La formation à l'ère numérique
Supplément de la Feuille des avis officiels no 71 du 4 septembre 2018 Spécial économie vaudoise

Santé: pas à tout prix!

Dans le domaine de la santé, l’innovation technologique avance à la vitesse grand V depuis 50 ans et occupe une place toujours plus importante. L’un des défis consiste à trouver le bon équilibre entre la technologie et les relations entre soignants et patients, qui doivent rester prioritaires.
HESAV

La Haute École de Santé Vaud a acquis pour la formation des sages-femmes, un robot mannequin qui accouche d’un bébé robot, avec monitoring des contractions de la maman et de la respiration du bébé inclus.

HESAV

HESAV, la Haute École de santé Vaud, réunit plus de 1000 étudiants qui se destinent aux professions d’infirmier, de physiothérapeute, d’ergothérapeute, de sage-femme, de technicien en radiologie médicale. Son équipe pédagogique est formée d’une centaine d’enseignants. Ici aussi, on n’a pas attendu le plan stratégique pour se mettre aux nouvelles technologies, ni pour se poser des questions essentielles autour de la place de l’humain dans un univers toujours plus high tech.

La Haute École utilise notamment la plate-forme d’enseignement Moodle, une plate-forme d’apprentissage et en même temps un outil d’e-learning qui permet aux professeurs de proposer des supports de cours en ligne. Les étudiants y trouvent également des MOOCs et des cours en ligne qui complètent leur formation. HESAV recourt aussi à des outils de gestion académique qui permettent le suivi de l’étudiant tout au long de son cursus.

Robot mannequin accoucheur

Les nouvelles technologies sont intégrées dans les cours par le biais de la simulation, qui représente 15% de l’enseignement et qui est particulièrement appréciée des étudiants. «Cela va des outils simples comme un bras sur lequel on s’exerce à piquer jusqu’à des mannequins haute fidélité très sophistiqués qui peuvent simuler toute situation physiopathologique tels qu’un arrêt cardiaque, des problèmes neurologiques ou respiratoires, en fait tout ce qu’il est possible de simuler», souligne Patrick Van Gele, doyen de la filière Soins infirmiers à HESAV. La dernière acquisition de l’école est un robot mannequin qui accouche d’un bébé robot, avec monitoring des contractions de la maman et de la respiration du bébé inclus. Il est utilisé dans la formation des sages-femmes en vue d’accouchements du type présentation par le siège, avec utilisation de forceps.

Données d'entrée

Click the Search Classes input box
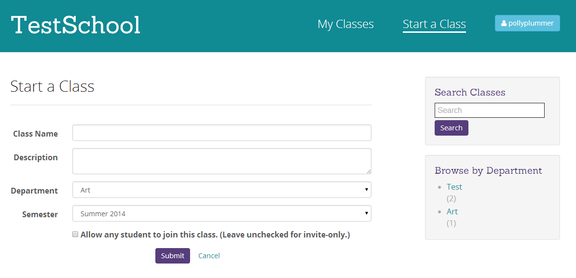 [489, 110]
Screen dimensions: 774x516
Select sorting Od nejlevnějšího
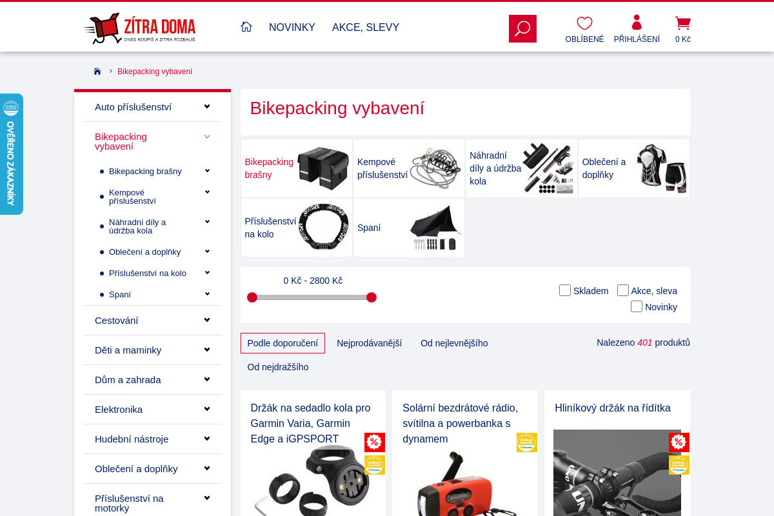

Consignes
A) Recopiez dans l'article sur la formation en santé tout ce qui va de "La Haute École utilise" jusqu'à "de son cursus.".
B) Rédigez la suite de l'article sur la formation en santé à partir de sa dernière phrase, s'il vous plaît.
Les données n'ont aucun lien avec l'article sur la formation en santé.

Réponses
A)
La Haute École utilise notamment la plate-forme d’enseignement Moodle, une plate-forme d’apprentissage et en même temps un outil d’e-learning qui permet aux professeurs de proposer des supports de cours en ligne. Les étudiants y trouvent également des MOOCs et des cours en ligne qui complètent leur formation. HESAV recourt aussi à des outils de gestion académique qui permettent le suivi de l’étudiant tout au long de son cursus.

B)
On peut aussi citer l’utilisation des multimédias dans le cadre de la formation avec des patients standardisés, un jeu de rôle dans lequel un faux malade est  formé à simuler l’histoire d’un vrai patient. Les interactions entre les soignants et les soignés sont filmées et analysées. Les étudiants peuvent également recourir à des Serious game, ou jeu sérieux, dans lequel ils suivent un patient atteint d’un cancer à qui il faut annoncer une mauvaise nouvelle. 

«Google ne répond pas à tout!»

«Toutes ces avancées technologiques posent une question de fond à laquelle il faut répondre», souligne le doyen de HESAV. «Qu’est-ce que ça veut dire un bon infirmier d’aujourd’hui? Est-ce seulement un bon technologue? Les nouvelles technologies doivent rester des outils et non un but en soi! Il faut réfléchir à leur utilisation, que les professeurs soient formés et que les étudiants, qui croient tout maîtriser avec les nouvelles technologies, en comprennent les limites. Google ne répond pas à tout! Je ne peux qu’insister sur la place de l’humain là-dedans. La déshumanisation de la médecine avance à grands pas. Quand un médecin ou un soignant passe une heure avec un patient, il passe ensuite deux heures devant son ordinateur! Il faut un juste dosage entre l’innovation et l’humain avec un accent mis sur l’aspect éthique de l’utilisation de l’information, comme par exemple dans le cas du dossier numérisé du patient.»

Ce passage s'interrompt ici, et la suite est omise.